#### WHAT YOU NEED TO DO
Locate the word "will" in the material, then show every line that holds it.

#### LISTED ENTRIES
<<<<
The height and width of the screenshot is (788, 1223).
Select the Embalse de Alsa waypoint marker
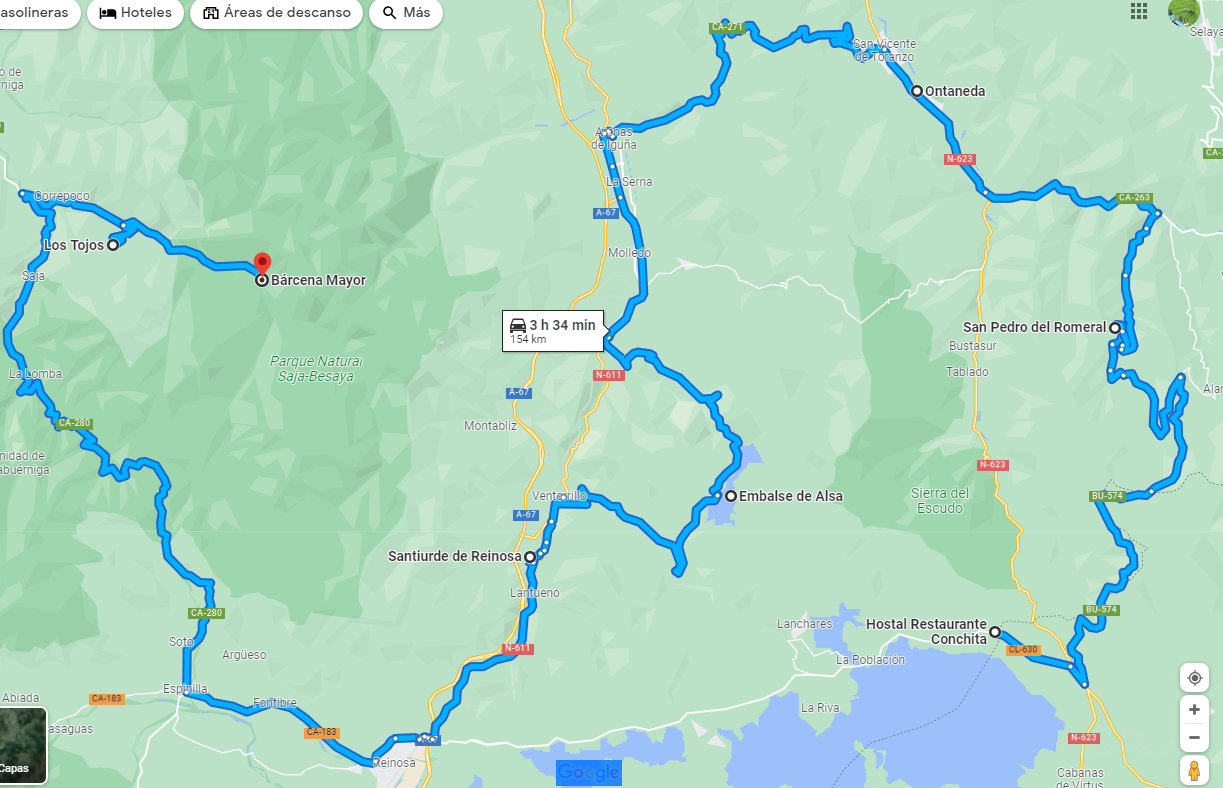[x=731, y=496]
>>>>
<<<<
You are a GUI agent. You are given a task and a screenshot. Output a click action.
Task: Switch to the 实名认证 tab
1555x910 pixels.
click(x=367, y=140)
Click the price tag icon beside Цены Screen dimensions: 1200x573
>>>>
<<<<
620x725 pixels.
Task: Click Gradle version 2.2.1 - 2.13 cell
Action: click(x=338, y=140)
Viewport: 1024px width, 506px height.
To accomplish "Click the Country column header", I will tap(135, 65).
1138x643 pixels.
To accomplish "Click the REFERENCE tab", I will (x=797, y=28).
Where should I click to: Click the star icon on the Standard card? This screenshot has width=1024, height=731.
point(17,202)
>>>>
#### ANSWER
To accomplish "Click the Country column header", I will tap(135, 65).
To accomplish "Click the REFERENCE tab", I will (x=797, y=28).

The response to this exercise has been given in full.